L'aroma tostato del caffè aveva generato reazioni tanto diverse quanto inattese. Dragana aveva scoperto che non tutti erano amanti di ciò che per lei era un rituale mattutino, fatto di gesti meccanici e sapori inconfondibili che le riportavano alla mente tutte le colazioni condivise con i genitori. Dopo aver fatto ripulire una delle caffettiere dai fiori che la adornavano, aveva mostrato a Sokrat il vero utilizzo di quell'oggetto e il ragazzo aveva continuato a osservare i suoi movimenti con poca convinzione, come se non fosse del tutto sicuro del vantaggio di aver rinunciato al suo vaso di alluminio per dare vita a un gorgogliante liquido nero. L'unico ad aver apprezzato il risultato era stato Àkos, già a conoscenza del caffè italiano grazie i suoi viaggi all'esterno, mentre Melissa si era rifiutata anche solo di accettare la tazza offerta dalla cugina. I ragazzi erano presto stati raggiunti da Nastia e, con sorpresa di tutti, Kassiano, che aveva messo da parte i suoi timori per scendere le scale del Vizuină de Medvedev.

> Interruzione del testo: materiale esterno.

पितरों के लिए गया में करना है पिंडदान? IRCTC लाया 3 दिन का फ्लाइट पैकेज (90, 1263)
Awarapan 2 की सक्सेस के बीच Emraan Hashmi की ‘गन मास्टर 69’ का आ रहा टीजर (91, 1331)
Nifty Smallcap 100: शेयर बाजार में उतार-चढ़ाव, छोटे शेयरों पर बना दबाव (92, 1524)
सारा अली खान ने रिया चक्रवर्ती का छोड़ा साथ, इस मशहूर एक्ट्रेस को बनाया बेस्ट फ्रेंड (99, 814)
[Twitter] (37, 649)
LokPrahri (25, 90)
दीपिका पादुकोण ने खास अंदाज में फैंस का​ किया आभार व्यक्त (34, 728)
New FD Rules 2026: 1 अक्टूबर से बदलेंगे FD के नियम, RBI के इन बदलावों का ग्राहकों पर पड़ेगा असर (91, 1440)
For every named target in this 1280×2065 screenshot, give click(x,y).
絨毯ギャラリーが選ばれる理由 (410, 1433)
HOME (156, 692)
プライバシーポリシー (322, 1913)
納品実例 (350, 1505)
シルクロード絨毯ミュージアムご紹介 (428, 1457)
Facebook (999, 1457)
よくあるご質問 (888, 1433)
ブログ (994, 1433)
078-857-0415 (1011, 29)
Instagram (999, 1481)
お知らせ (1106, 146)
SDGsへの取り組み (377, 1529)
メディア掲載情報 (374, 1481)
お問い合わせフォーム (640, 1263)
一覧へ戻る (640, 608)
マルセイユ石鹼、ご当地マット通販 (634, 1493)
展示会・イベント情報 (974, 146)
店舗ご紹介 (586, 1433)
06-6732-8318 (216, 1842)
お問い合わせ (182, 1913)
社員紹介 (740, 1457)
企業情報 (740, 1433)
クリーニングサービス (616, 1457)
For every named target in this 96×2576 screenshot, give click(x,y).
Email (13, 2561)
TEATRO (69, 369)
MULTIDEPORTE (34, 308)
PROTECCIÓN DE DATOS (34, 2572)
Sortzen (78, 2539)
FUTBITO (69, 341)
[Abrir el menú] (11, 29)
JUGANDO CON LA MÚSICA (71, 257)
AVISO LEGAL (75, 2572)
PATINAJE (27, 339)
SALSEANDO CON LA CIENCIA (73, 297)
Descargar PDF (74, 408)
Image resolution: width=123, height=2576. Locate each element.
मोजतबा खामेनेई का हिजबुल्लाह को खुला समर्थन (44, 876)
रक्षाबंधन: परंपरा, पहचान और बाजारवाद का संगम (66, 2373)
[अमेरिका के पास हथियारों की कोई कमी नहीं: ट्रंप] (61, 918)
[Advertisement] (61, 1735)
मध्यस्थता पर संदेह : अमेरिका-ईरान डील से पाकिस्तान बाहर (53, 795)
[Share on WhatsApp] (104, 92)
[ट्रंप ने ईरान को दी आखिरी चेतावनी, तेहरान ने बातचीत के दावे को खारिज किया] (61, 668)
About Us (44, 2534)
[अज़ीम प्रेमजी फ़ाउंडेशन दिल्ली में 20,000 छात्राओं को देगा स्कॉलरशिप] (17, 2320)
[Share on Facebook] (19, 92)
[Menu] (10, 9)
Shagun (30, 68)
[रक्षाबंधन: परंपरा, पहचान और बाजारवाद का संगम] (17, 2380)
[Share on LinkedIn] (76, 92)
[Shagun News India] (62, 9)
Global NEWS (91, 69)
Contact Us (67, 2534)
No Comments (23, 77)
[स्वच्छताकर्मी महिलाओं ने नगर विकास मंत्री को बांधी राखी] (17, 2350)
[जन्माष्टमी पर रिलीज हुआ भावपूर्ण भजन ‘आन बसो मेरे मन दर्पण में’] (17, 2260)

Dragana, da sempre abituata a dare importanza a ogni dettaglio visivo, non avrebbe mai immaginato di essere tanto legata a un aroma che, in quel momento, aveva iniziato ad assumere una nuova connotazione. Il caffè non era più una nota di fondo del risveglio condiviso con suo padre e sua madre sulle sponde dell'Adige, ma era diventato il colore pungente che avvolgeva un nuovo tipo di famiglia, quella composta da legami non di sangue, ma di valori.

«Forse quella bevanda ci ha un po' intontiti tutti» proferì Nastia con una risata nervosa, pur avendo solo assaggiato un sorso di caffè. «Perché credo di non aver capito bene... Stiamo optando per il suicidio di massa?»

Melissa assottigliò lo sguardo incredula. «Mi pare che la situazione sia già stata egregiamente illustrata.»

«Solo perché sei stata tu a riferire che un Notturno può essere controllato da un Incubo, non vuol dire che sia per forza un'affermazione sensata» replicò Nastia. «Quello che proponete a me pare proprio un intento suicida.»

«Non voglio morire» borbottò Kassiano, che dopo aver tentennato per un paio di sorsi aveva optato per aggiungere più zucchero del necessario alla sua tazza di caffè.

«Nessuno morirà» intervenne Dragana. «La coalizione tra Sokrat e Àkos è solo una garanzia.»

«Perché temi di essere in pericolo di vita...» precisò Nastia, agguantando con angoscia una caramella e facendola scivolare tra le labbra.

«Lo è» confermò Àkos. «Per questo abbiamo bisogno di avere il coltello dalla parte del manico.» L'Incubo estrasse da uno degli scatoloni pieni di cianfrusaglie un coltello e lo porse a Kassiano tenendolo per la punta, come a voler sottolineare la propria affermazione. Il manico era decorato con intarsi in pietra di luna, materiale legato ai Servi della Notte, e la luce animava sulla superficie bianca lievi striature cangianti, che sembravano quasi danzare seguendo il movimento leggero dato dal polso di Àkos. Kassiano osservò di sottecchi l'Incubo e poi, per togliersi dalla vista l'arma, afferrò il manico, coprendo col palmo la pietra e soffocando così tutta la sua magia.

«Se la morte è ciò che accomuna gli Ezusfat dissidenti e gli animali innocenti, tra di noi ci sono due anime in pericolo» precisò Melissa, lanciando una tacita occhiata a Sokrat. La ragazza era consapevole che non era una responsabilità da poco mettere a rischio la propria vita per proteggere quella di una Mietitrice, quando avrebbero dovuto essere loro a garantire la sicurezza dei Maledetti. Le carte in tavola, però, si erano rimescolate da tempo.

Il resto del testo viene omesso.